### TASK BRIEF
Transcribe the listing below in full, exactly, with no images.

### PROVIDED RECORDS
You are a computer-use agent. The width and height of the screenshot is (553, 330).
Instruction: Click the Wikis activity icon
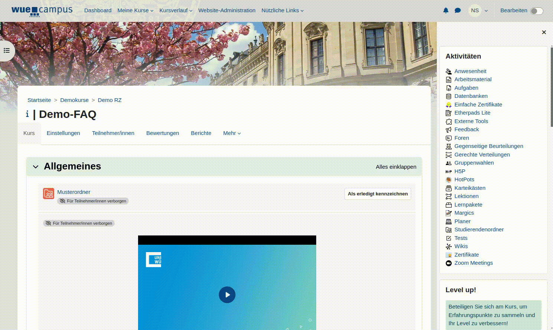click(x=449, y=247)
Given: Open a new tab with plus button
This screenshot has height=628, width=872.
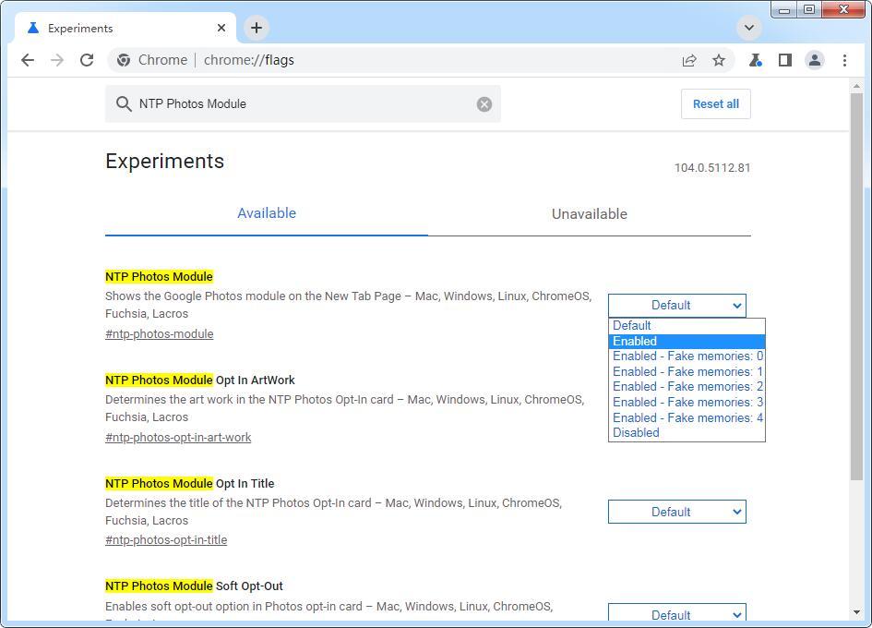Looking at the screenshot, I should 257,28.
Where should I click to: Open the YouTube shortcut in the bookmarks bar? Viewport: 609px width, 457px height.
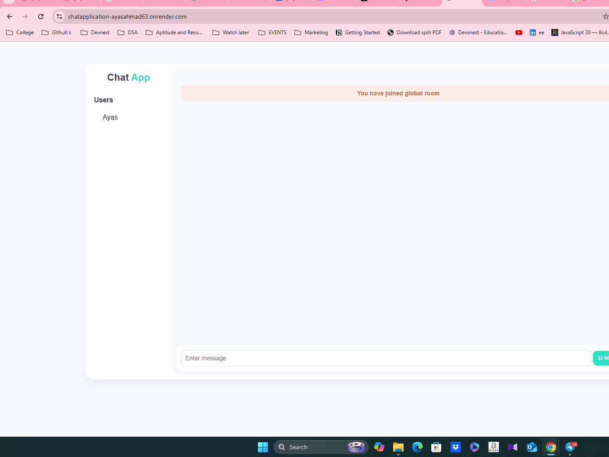(x=519, y=32)
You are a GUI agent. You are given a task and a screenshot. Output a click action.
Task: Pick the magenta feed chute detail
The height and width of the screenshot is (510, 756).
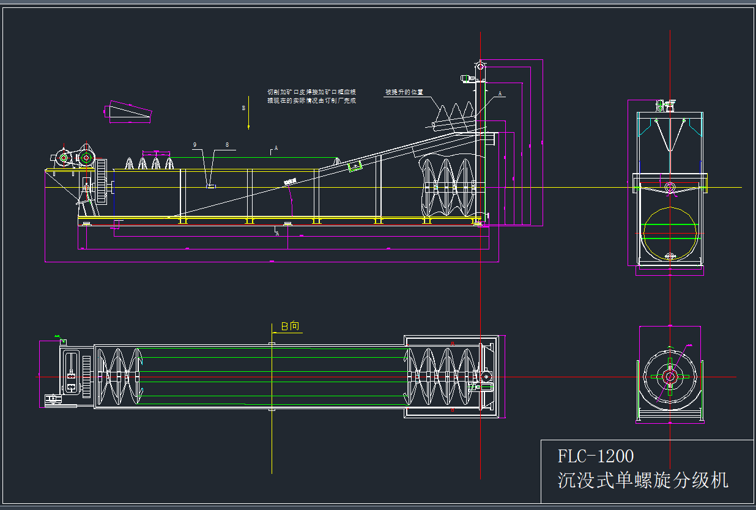[130, 112]
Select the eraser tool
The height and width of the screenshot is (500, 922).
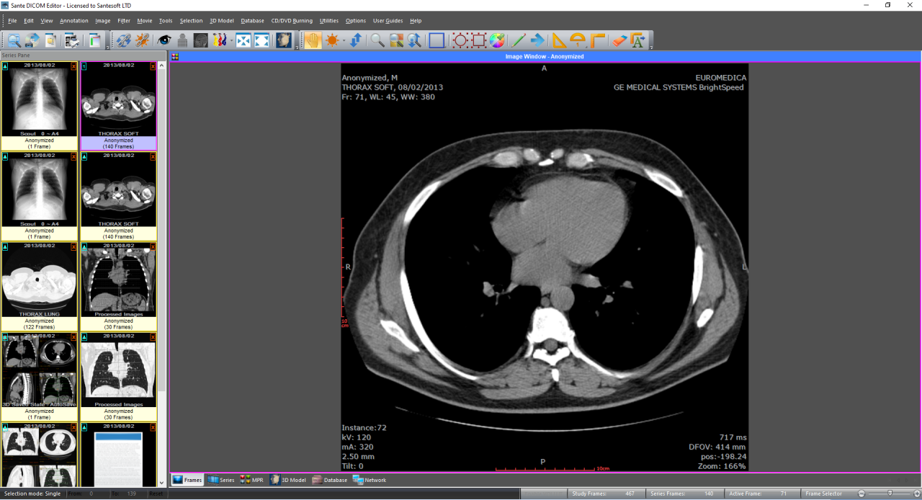tap(619, 40)
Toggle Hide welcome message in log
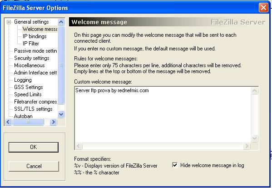Image resolution: width=272 pixels, height=188 pixels. coord(175,165)
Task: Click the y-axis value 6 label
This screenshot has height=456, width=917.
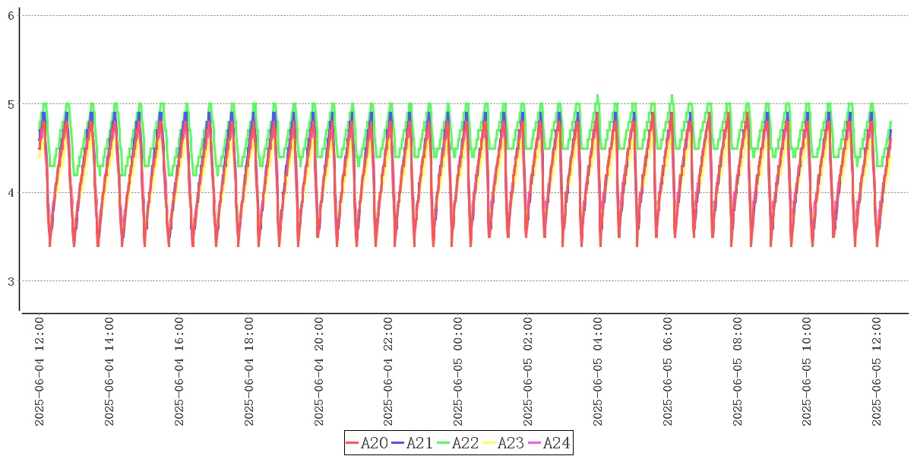Action: pos(11,15)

### EXERCISE RESULT
You are a computer-use agent. The width and height of the screenshot is (553, 330).
Instruction: Click the Wikis activity icon
click(x=449, y=247)
Given: Open a new tab with plus button
This screenshot has height=628, width=872.
Looking at the screenshot, I should 257,28.
Where should I click to: Open the YouTube shortcut in the bookmarks bar? Viewport: 609px width, 457px height.
(x=519, y=32)
You are a GUI agent. You are given a task and a screenshot. Output a click action.
Task: Pick the magenta feed chute detail
The height and width of the screenshot is (510, 756).
[130, 112]
Select the eraser tool
The height and width of the screenshot is (500, 922).
tap(619, 40)
Toggle Hide welcome message in log
Image resolution: width=272 pixels, height=188 pixels. coord(175,165)
Task: Click the y-axis value 6 label
This screenshot has height=456, width=917.
Action: pos(11,15)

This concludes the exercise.